ABOUT THIS TASK – The lines you need are those holding the word "green"; pull them from the material.

RECORDS FOR PROCESSING –

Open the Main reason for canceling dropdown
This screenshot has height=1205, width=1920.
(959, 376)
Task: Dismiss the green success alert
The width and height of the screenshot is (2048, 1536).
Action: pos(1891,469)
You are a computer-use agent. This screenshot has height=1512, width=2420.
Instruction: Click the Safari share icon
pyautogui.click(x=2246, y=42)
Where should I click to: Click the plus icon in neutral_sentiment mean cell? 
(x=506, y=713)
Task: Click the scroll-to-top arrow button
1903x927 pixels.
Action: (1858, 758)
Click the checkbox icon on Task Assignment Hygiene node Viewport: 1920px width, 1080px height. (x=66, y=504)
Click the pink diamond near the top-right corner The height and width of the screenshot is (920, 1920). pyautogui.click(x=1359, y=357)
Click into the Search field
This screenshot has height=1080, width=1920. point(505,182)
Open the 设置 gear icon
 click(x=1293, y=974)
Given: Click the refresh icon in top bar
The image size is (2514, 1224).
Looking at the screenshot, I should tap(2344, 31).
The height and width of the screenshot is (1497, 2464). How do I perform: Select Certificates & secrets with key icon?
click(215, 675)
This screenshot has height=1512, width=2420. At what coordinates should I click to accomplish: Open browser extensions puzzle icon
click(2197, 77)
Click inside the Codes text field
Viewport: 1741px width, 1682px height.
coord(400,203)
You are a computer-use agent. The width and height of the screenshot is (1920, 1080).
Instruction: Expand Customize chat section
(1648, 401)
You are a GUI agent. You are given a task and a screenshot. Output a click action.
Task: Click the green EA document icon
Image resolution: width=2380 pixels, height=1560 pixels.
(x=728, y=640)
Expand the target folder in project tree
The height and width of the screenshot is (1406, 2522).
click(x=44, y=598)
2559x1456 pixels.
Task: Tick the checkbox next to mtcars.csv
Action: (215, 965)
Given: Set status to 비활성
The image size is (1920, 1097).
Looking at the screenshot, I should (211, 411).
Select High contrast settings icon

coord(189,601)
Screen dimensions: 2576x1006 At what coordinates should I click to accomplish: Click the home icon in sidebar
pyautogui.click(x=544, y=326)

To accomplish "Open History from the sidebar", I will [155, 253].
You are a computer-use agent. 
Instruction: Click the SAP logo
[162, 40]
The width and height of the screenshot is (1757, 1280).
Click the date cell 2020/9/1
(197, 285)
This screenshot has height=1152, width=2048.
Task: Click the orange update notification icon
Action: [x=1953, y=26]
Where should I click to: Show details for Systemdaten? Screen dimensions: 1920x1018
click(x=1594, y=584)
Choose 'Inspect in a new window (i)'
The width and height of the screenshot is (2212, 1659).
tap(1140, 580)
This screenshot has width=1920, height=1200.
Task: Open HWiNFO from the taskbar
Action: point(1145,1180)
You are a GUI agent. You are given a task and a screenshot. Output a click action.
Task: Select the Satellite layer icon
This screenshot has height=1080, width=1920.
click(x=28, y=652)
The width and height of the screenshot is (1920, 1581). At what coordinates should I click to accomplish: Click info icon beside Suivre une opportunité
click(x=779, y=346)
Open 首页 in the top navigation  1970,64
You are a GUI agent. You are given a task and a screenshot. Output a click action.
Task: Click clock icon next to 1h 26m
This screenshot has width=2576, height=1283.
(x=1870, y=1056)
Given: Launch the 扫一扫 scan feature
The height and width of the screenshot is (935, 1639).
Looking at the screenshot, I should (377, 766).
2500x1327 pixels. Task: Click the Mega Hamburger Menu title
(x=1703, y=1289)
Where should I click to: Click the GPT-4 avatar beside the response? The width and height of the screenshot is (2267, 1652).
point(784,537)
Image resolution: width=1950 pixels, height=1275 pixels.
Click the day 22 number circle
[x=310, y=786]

OUTPUT BELOW –
Task: Dismiss the green success alert
Task: Click the green EA document icon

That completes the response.